▶ **SOURCE DATA**:
+ + +

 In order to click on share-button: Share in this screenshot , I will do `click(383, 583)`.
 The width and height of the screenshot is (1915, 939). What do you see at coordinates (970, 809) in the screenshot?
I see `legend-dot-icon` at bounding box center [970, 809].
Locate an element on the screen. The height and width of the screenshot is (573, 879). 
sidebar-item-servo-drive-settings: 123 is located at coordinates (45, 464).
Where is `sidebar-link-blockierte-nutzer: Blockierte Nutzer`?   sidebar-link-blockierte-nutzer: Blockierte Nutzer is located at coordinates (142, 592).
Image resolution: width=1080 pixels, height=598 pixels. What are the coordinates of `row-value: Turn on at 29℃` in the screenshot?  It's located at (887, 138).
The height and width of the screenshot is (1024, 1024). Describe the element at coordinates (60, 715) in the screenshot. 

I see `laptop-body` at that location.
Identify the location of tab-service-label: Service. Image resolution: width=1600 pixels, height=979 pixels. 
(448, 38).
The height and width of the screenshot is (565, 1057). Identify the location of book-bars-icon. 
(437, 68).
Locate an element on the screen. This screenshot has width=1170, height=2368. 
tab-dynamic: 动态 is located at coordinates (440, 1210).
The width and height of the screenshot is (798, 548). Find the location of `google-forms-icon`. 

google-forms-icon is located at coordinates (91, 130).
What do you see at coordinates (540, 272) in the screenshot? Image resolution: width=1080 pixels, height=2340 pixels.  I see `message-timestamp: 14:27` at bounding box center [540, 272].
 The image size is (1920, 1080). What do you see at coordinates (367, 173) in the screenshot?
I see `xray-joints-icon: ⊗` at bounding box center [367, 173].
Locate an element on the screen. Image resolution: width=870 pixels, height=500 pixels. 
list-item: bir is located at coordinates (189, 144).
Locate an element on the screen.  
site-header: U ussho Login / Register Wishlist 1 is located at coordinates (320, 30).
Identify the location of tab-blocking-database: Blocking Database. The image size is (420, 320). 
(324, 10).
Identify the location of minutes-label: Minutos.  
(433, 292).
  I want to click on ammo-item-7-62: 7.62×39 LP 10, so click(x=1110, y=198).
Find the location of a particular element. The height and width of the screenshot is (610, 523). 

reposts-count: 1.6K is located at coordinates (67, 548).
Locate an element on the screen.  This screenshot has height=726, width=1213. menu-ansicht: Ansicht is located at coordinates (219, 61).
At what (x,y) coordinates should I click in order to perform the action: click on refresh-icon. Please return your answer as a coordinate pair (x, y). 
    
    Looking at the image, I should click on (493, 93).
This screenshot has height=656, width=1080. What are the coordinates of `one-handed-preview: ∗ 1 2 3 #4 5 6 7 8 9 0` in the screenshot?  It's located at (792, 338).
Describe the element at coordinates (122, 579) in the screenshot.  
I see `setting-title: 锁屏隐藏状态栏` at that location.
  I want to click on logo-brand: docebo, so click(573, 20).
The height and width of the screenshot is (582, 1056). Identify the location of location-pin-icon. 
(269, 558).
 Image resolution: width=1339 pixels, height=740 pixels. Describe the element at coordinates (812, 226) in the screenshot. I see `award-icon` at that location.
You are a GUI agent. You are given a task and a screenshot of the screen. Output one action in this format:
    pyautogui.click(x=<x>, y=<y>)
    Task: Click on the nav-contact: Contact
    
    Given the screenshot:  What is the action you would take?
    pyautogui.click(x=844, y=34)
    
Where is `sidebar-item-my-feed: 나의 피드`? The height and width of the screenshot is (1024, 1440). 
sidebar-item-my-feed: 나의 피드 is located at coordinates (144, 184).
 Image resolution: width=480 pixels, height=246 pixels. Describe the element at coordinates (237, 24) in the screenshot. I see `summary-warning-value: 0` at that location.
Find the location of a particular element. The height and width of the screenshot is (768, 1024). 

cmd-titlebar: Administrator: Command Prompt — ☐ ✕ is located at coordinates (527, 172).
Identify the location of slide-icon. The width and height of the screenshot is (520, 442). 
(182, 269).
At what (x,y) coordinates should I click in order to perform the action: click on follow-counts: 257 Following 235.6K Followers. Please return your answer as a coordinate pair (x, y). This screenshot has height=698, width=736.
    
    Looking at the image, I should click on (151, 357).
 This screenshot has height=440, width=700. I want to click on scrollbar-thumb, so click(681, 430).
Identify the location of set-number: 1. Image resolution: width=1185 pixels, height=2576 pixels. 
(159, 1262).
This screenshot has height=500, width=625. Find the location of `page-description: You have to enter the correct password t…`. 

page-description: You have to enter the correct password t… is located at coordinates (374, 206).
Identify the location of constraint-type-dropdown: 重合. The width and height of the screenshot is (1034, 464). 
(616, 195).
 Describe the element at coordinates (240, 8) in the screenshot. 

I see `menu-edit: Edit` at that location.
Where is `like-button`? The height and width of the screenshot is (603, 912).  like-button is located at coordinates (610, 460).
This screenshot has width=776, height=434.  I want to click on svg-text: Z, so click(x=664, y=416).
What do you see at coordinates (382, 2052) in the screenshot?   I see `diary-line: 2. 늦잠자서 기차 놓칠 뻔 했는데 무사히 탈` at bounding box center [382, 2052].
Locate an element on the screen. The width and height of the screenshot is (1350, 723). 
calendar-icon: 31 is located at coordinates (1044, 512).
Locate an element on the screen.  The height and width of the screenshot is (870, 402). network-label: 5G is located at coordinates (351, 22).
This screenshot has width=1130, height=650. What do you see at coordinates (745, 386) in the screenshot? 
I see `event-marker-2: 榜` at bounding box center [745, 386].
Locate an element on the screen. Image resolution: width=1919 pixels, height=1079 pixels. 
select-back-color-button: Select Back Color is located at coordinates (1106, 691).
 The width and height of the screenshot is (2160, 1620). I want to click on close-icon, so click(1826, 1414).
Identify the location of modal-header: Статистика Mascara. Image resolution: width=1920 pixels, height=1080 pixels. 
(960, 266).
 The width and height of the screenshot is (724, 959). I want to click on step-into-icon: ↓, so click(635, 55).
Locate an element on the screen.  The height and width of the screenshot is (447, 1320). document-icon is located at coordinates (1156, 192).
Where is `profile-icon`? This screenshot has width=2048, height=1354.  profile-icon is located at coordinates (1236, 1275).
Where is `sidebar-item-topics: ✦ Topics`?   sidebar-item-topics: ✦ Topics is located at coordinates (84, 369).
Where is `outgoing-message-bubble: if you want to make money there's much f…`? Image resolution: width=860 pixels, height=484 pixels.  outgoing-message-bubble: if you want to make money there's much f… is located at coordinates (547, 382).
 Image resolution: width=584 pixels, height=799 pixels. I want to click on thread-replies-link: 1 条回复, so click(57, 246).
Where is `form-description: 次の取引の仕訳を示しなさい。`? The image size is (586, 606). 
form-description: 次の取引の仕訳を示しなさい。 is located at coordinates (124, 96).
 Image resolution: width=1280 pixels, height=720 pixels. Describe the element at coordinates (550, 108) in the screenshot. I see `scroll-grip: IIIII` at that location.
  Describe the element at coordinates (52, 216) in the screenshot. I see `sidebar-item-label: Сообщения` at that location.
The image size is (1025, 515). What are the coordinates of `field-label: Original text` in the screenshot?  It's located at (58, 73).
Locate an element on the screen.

+ + +

Revise these lines by changing "Locate an element on the screen" to "Find an element on the screen" wherever it occurs, keeping everything else the same.

 In order to click on share-button: Share in this screenshot , I will do `click(383, 583)`.
 The width and height of the screenshot is (1915, 939). What do you see at coordinates (970, 809) in the screenshot?
I see `legend-dot-icon` at bounding box center [970, 809].
Find an element on the screen. The height and width of the screenshot is (573, 879). 
sidebar-item-servo-drive-settings: 123 is located at coordinates (45, 464).
Where is `sidebar-link-blockierte-nutzer: Blockierte Nutzer`?   sidebar-link-blockierte-nutzer: Blockierte Nutzer is located at coordinates (142, 592).
Image resolution: width=1080 pixels, height=598 pixels. What are the coordinates of `row-value: Turn on at 29℃` in the screenshot?  It's located at (887, 138).
The height and width of the screenshot is (1024, 1024). Describe the element at coordinates (60, 715) in the screenshot. 

I see `laptop-body` at that location.
Identify the location of tab-service-label: Service. Image resolution: width=1600 pixels, height=979 pixels. 
(448, 38).
The height and width of the screenshot is (565, 1057). Identify the location of book-bars-icon. 
(437, 68).
Find an element on the screen. This screenshot has width=1170, height=2368. 
tab-dynamic: 动态 is located at coordinates (440, 1210).
The width and height of the screenshot is (798, 548). Find the location of `google-forms-icon`. 

google-forms-icon is located at coordinates (91, 130).
What do you see at coordinates (540, 272) in the screenshot? Image resolution: width=1080 pixels, height=2340 pixels.  I see `message-timestamp: 14:27` at bounding box center [540, 272].
 The image size is (1920, 1080). What do you see at coordinates (367, 173) in the screenshot?
I see `xray-joints-icon: ⊗` at bounding box center [367, 173].
Find an element on the screen. Image resolution: width=870 pixels, height=500 pixels. 
list-item: bir is located at coordinates (189, 144).
Find an element on the screen.  
site-header: U ussho Login / Register Wishlist 1 is located at coordinates (320, 30).
Identify the location of tab-blocking-database: Blocking Database. The image size is (420, 320). 
(324, 10).
Identify the location of minutes-label: Minutos.  
(433, 292).
  I want to click on ammo-item-7-62: 7.62×39 LP 10, so click(x=1110, y=198).
Find the location of a particular element. The height and width of the screenshot is (610, 523). 

reposts-count: 1.6K is located at coordinates (67, 548).
Find an element on the screen.  This screenshot has height=726, width=1213. menu-ansicht: Ansicht is located at coordinates (219, 61).
At what (x,y) coordinates should I click in order to perform the action: click on refresh-icon. Please return your answer as a coordinate pair (x, y). 
    
    Looking at the image, I should click on (493, 93).
This screenshot has height=656, width=1080. What are the coordinates of `one-handed-preview: ∗ 1 2 3 #4 5 6 7 8 9 0` in the screenshot?  It's located at (792, 338).
Describe the element at coordinates (122, 579) in the screenshot.  
I see `setting-title: 锁屏隐藏状态栏` at that location.
  I want to click on logo-brand: docebo, so click(573, 20).
The height and width of the screenshot is (582, 1056). Identify the location of location-pin-icon. 
(269, 558).
 Image resolution: width=1339 pixels, height=740 pixels. Describe the element at coordinates (812, 226) in the screenshot. I see `award-icon` at that location.
You are a GUI agent. You are given a task and a screenshot of the screen. Output one action in this format:
    pyautogui.click(x=<x>, y=<y>)
    Task: Click on the nav-contact: Contact
    
    Given the screenshot:  What is the action you would take?
    pyautogui.click(x=844, y=34)
    
Where is `sidebar-item-my-feed: 나의 피드`? The height and width of the screenshot is (1024, 1440). 
sidebar-item-my-feed: 나의 피드 is located at coordinates (144, 184).
 Image resolution: width=480 pixels, height=246 pixels. Describe the element at coordinates (237, 24) in the screenshot. I see `summary-warning-value: 0` at that location.
Find the location of a particular element. The height and width of the screenshot is (768, 1024). 

cmd-titlebar: Administrator: Command Prompt — ☐ ✕ is located at coordinates (527, 172).
Identify the location of slide-icon. The width and height of the screenshot is (520, 442). 
(182, 269).
At what (x,y) coordinates should I click in order to perform the action: click on follow-counts: 257 Following 235.6K Followers. Please return your answer as a coordinate pair (x, y). This screenshot has height=698, width=736.
    
    Looking at the image, I should click on (151, 357).
 This screenshot has height=440, width=700. I want to click on scrollbar-thumb, so click(681, 430).
Identify the location of set-number: 1. Image resolution: width=1185 pixels, height=2576 pixels. 
(159, 1262).
This screenshot has height=500, width=625. Find the location of `page-description: You have to enter the correct password t…`. 

page-description: You have to enter the correct password t… is located at coordinates (374, 206).
Identify the location of constraint-type-dropdown: 重合. The width and height of the screenshot is (1034, 464). 
(616, 195).
 Describe the element at coordinates (240, 8) in the screenshot. 

I see `menu-edit: Edit` at that location.
Where is `like-button`? The height and width of the screenshot is (603, 912).  like-button is located at coordinates (610, 460).
This screenshot has width=776, height=434.  I want to click on svg-text: Z, so click(x=664, y=416).
What do you see at coordinates (382, 2052) in the screenshot?   I see `diary-line: 2. 늦잠자서 기차 놓칠 뻔 했는데 무사히 탈` at bounding box center [382, 2052].
Find an element on the screen. The width and height of the screenshot is (1350, 723). 
calendar-icon: 31 is located at coordinates (1044, 512).
Find an element on the screen.  The height and width of the screenshot is (870, 402). network-label: 5G is located at coordinates (351, 22).
This screenshot has width=1130, height=650. What do you see at coordinates (745, 386) in the screenshot? 
I see `event-marker-2: 榜` at bounding box center [745, 386].
Find an element on the screen. Image resolution: width=1919 pixels, height=1079 pixels. 
select-back-color-button: Select Back Color is located at coordinates (1106, 691).
 The width and height of the screenshot is (2160, 1620). I want to click on close-icon, so click(1826, 1414).
Identify the location of modal-header: Статистика Mascara. Image resolution: width=1920 pixels, height=1080 pixels. 
(960, 266).
 The width and height of the screenshot is (724, 959). I want to click on step-into-icon: ↓, so click(635, 55).
Find an element on the screen.  The height and width of the screenshot is (447, 1320). document-icon is located at coordinates (1156, 192).
Where is `profile-icon`? This screenshot has width=2048, height=1354.  profile-icon is located at coordinates (1236, 1275).
Where is `sidebar-item-topics: ✦ Topics`?   sidebar-item-topics: ✦ Topics is located at coordinates (84, 369).
Where is `outgoing-message-bubble: if you want to make money there's much f…`? Image resolution: width=860 pixels, height=484 pixels.  outgoing-message-bubble: if you want to make money there's much f… is located at coordinates (547, 382).
 Image resolution: width=584 pixels, height=799 pixels. I want to click on thread-replies-link: 1 条回复, so click(57, 246).
Where is `form-description: 次の取引の仕訳を示しなさい。`? The image size is (586, 606). 
form-description: 次の取引の仕訳を示しなさい。 is located at coordinates (124, 96).
 Image resolution: width=1280 pixels, height=720 pixels. Describe the element at coordinates (550, 108) in the screenshot. I see `scroll-grip: IIIII` at that location.
  Describe the element at coordinates (52, 216) in the screenshot. I see `sidebar-item-label: Сообщения` at that location.
The image size is (1025, 515). What are the coordinates of `field-label: Original text` in the screenshot?  It's located at (58, 73).
Find an element on the screen.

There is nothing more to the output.